Friday’s Supreme Court decision remanded the lower court’s ruling. 

“This ruling is long overdue. To allow agencies to pick the pocket of the regulated without congressional authorization is against all the principles of representative government and our constitutional structure,” John Vecchione, senior litigation counsel for the NCLA, said in a statement

The Competitive Enterprise Institute (CEI), a regulatory reform think tank, had filed an amicus brief in support of the fisheries. 

“Chevron encourages agencies — not neutral and impartial judges — to interpret the law, and sometimes those agencies are afflicted with institutional self interest,” the CEI argued in its brief. Dan Greenberg, CEI's general counsel, applauded the high court’s decision, saying that it’s a huge step for self-government and “dethrones federal agencies.” 

“This is a welcome decision by the Court. It amounts to the Justices telling the rest of the government: do your job and stay in your lane,” Greenberg said in a statement

Really rogue

Steve Milloy, a senior legal fellow with the Energy and Environmental Legal Institute and publisher of JunkScience.com, said that, combined with the June 2022 decision in West Virginia v. EPA, federal agencies will only be able to do what Congress has authorized them to do. 

In West Virginia v. EPA, the Supreme Court ruled that Congress did not grant the EPA authority to regulate emissions from existing power plants based on their type of fuel. The decision invalidated former President Barack Obama’s Clean Power Plan.

“If Congress writes vague laws, well, they can interpret them however they want. But then they're going to be subject to whatever a judge decides. So it’s huge,” Milloy told Just the News

The ruling may bolster legal challenges to regulations enacted by the Environmental Protection Agency, he said, including rules governing semi trucks, power plants and vehicle emissions

However, Milloy said, the EPA is a “bully agency,” and it has issued rules that it knows exceeds any authority Congress has granted it, but it passes the rules anyways.

“These people are really rogue,” Milloy said. 

Friday’s ruling against Chevron deference will “sandwich” them, he said, between the agency’s habit of exceeding its authority and the decisions by judges who will now interpret the law. 

Congressional responsibility

Supporters of Chevron deference argue that the guideline allowed federal agencies to easily pass rules that protect Americans within a general guidance that Congress allows. 

New York University School of Law Professor Melissa Murray argued on MSNBC in January that Congress is too politically polarized, and lawmakers don't have the time to pass all the regulations that protect people. Likewise, she said, lawmakers don’t have the expertise to regulate effectively. 

“Imagine Marjorie Taylor Green making decisions about particulate matter,” Murray said, referring to the Republican representative from Georgia. Murray, who specializes in constitutional law, family law, criminal law, and reproductive rights and justice is a former clerk for Sonia Sotomayor, then of the U.S. Court of Appeals for the Second Circuit.
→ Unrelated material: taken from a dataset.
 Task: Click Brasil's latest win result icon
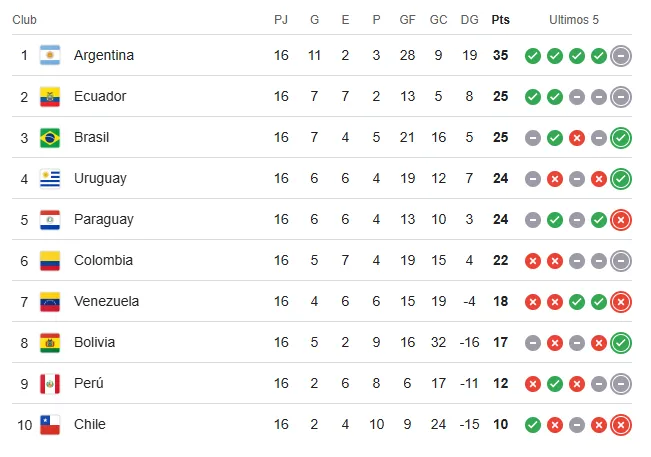[621, 138]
Justice Sotomayor joined Justice Kagan's dissent in the case.

The EPA finalized rules on particulate matter in February, which critics say will raise costs for manufacturers, increase electricity rates and block new manufacturing facilities and infrastructure projects. Twenty-four states are now suing the EPA to block the rules

Supporters of the Supreme Court’s decision say that it will force Congress to assume its role in government as is outlined in the Constitution. 

In a thread on X, Sen. Mike Lee, R-Utah, said that Friday’s ruling will force Congress to “re-learn how to write real laws.” 
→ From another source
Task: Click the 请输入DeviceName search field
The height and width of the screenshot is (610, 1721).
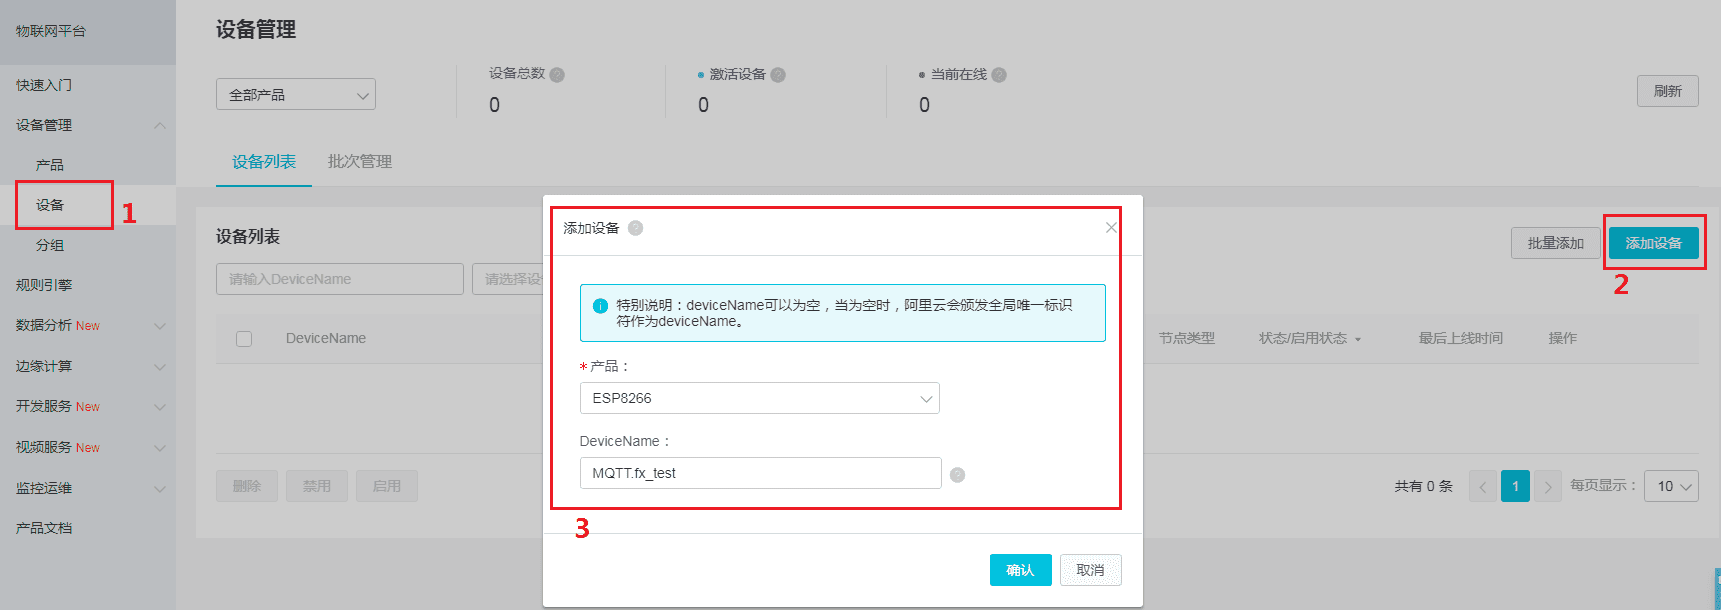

“For decades, Congress has relied on a lazy technique. Rather than enacting real laws, Congress has delegated much of its lawmaking power to unelected, unaccountable bureaucrats,” Lee said. 

Blackmon, the energy analyst, agreed the decision will place the onus of rulemaking back on Congress, and this will lead to sweeping changes in federal rulemaking. 

“The ramifications of this decision are going to be felt for decades,” Blackmon said.